Me gustaba poner como ejemplo de mi simpatía por el presidente Rafael Correa, el hecho de que me pareció, siempre, paradigmático su gesto de mandar, al tacho de basura, al TLC. Esto lo he repetido muchas veces, incluso a diplomáticos de ese país en el mío, y nada.
Claro que nada, porque el Perú se prosternó, obsecuentemente, ante ese especioso instrumento legal cuyas deletéreas condiciones nadie, hoy en día, puede ignorar.
Además, estaba la actitud del joven presidente de mandar de vuelta a los gringos y que se vayan con su base militar a una patria que se prosterne, pero no a la suya, cuya imagen iba creciendo “como crece la sombra cuando el sol declina” para citar a un poeta familiar.
Y respecto a la muerte, me gusta citar el verso de nuestro entrañable vate Alejandro Romualdo: “Y no podrán matarlo…”.
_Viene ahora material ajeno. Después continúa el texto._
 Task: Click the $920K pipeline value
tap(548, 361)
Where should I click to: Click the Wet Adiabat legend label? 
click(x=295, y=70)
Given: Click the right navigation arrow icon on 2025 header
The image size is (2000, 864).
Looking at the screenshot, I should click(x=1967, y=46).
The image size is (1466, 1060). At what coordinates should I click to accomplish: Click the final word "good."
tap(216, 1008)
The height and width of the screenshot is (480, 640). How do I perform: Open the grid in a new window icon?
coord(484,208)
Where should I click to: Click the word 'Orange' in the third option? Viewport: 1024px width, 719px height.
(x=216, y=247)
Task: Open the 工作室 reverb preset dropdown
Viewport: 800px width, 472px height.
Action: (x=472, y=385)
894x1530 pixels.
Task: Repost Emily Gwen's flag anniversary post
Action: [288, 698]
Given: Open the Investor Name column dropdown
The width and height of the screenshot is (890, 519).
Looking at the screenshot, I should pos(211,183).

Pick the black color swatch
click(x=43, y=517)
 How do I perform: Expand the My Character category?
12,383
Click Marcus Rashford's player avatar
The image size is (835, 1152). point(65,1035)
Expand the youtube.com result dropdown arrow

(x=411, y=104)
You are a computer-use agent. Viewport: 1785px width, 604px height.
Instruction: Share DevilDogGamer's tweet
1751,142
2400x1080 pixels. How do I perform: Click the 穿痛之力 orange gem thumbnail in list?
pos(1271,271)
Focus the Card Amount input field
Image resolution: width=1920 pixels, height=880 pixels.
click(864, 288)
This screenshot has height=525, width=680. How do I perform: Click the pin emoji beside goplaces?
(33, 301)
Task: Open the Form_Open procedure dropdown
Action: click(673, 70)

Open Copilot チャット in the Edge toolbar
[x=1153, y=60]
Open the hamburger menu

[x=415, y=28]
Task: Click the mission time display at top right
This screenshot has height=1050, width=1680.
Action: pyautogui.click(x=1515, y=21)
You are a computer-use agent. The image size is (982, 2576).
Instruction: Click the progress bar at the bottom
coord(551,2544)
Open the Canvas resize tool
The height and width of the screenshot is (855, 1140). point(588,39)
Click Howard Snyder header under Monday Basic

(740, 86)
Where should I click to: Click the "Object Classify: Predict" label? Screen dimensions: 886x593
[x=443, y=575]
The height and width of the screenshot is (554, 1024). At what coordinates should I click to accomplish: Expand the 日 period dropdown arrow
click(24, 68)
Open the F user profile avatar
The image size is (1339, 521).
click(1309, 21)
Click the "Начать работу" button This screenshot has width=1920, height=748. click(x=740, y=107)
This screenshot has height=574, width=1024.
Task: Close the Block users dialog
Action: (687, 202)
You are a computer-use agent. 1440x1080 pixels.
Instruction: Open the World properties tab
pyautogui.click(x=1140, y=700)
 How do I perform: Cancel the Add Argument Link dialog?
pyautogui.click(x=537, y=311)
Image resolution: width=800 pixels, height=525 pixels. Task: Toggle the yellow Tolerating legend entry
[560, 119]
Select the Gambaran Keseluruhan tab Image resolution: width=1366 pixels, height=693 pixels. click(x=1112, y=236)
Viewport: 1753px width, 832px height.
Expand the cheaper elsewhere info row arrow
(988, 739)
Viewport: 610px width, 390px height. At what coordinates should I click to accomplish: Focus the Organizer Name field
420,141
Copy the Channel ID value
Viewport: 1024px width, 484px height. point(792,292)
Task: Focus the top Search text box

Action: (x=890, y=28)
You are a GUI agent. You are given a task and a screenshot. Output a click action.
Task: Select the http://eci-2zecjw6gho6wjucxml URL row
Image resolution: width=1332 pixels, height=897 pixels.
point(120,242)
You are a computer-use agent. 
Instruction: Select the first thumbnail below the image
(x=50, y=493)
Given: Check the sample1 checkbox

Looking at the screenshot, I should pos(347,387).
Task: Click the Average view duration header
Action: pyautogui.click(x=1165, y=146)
Se refería él, claro está, a José Gabriel Condorcanqui, Túpac Amaru II, pero analógicamente el gran bardo hacía extensiva la imagen a la lucha impertérrita del hombre por su libertad, por su independencia (el rebelde grito de nuestro prócer fue el primero que se alzó contra el colonialismo español, en la América morena).
Y ahora, Rafael Correa pone el pecho a los vermiformes “rebeldes” policíacos que, con un pretexto baladí, arremetieron contra su autoridad constitucional, lo agredieron, precisamente cuando él tuvo el valor de dar la cara e ir a explicar la posición del Gobierno frente a reclamos espurios, formulados por los policías, a los cuales, según palabras del Primer Mandatario, ningún otro Régimen había tratado con mayor deferencia.
Pone el pecho Rafael Correa, consciente de su inmortalidad y de que la causa de la justicia social de su revolución ciudadana, no podrá dar marcha atrás. Por eso él dijo, con palabras de conocido resabio ya histórico, “Hasta la victoria, siempre”.